THE responses of the French and British governments to the biggest human tragedy in the English Channel in recent years reflects an anti-migration sentiment that has become normalised in Europe. On Wednesday, 27 migrants drowned near Calais. They along with a few others had set sail for Dover in a rubber dinghy that collapsed under their weight. Unfortunately, while they traded blame, the French and British authorities hardly seemed sympathetic to the suffering of the hapless people trapped between borders. Most such migrants are desperate to flee persecution, discrimination and economic hardship at home and often fall prey to human traffickers who mint money on the back of human desperation.

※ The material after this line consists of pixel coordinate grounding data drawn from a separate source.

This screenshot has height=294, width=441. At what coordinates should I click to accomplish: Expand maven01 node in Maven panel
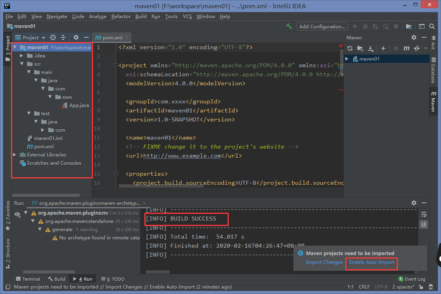click(x=347, y=59)
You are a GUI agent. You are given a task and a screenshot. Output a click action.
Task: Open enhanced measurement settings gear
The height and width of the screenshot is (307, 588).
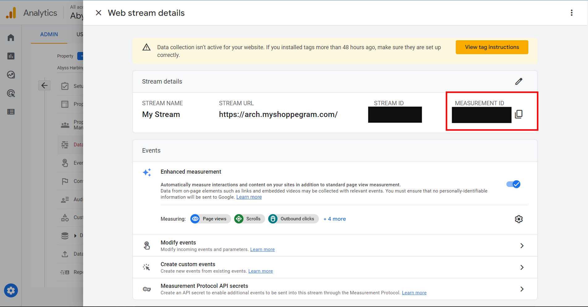click(x=519, y=219)
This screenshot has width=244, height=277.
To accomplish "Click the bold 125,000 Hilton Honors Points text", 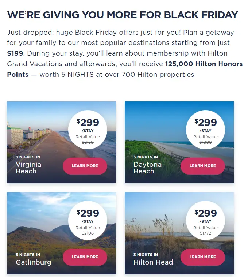I will tap(204, 64).
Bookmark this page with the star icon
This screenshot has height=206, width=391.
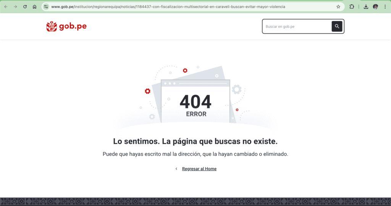click(338, 6)
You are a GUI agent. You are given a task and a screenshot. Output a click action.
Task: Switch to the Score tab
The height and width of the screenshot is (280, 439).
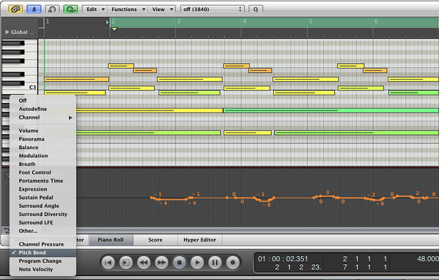pos(155,240)
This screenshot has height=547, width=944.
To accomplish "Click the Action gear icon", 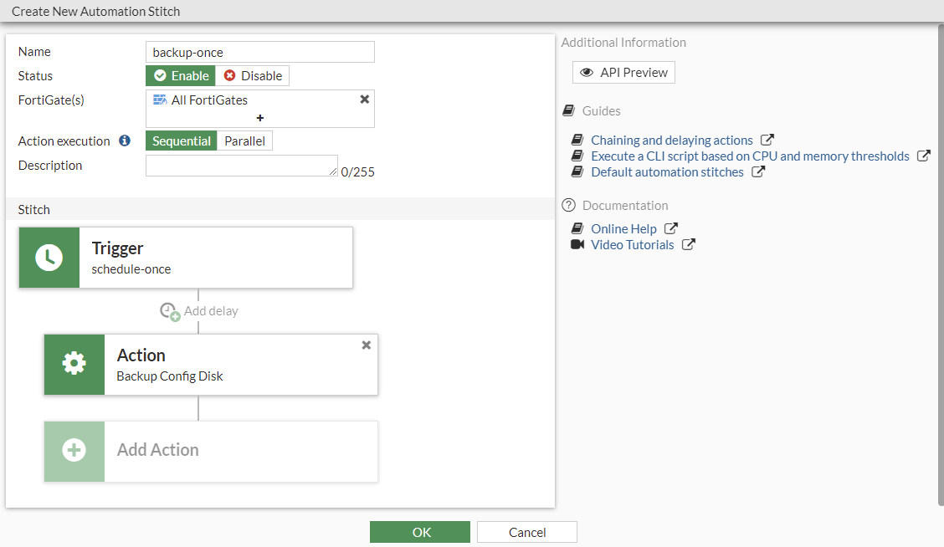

Days before the Channel tragedy, both countries had agreed to uphold an agreement they had reached in July on illegal migrations and to prevent such dangerous crossings. Steps would involve greater surveillance and enhanced patrolling. But even as they devise plans to keep migrants at bay and then blame each for poor border management, they are losing sight of the bigger picture: that of the desperation of hundreds of thousands of migrants who out of fear for their lives or extreme poverty have braved hostile lands and climate in their attempt to reach safer shores, where their families can find refuge and solace. This story of economic despair and the dread of persecution is often lost on the richer countries, many of whose global policies have contributed vastly to the plight of the migrants in the first place. It is not enough to say that their attitude flies in the face of the humane values associated with the West; it is, in fact, a xenophobic approach that makes them turn a blind eye to the suffering in their own backyard. Within a span of two years, Channel crossings have gone up manifold as Covid and greater land surveillance has reduced the number of lorries smuggling in migrants. Europe can expect another flood of migrants as the Afghan crisis worsens. It must take a more humane view.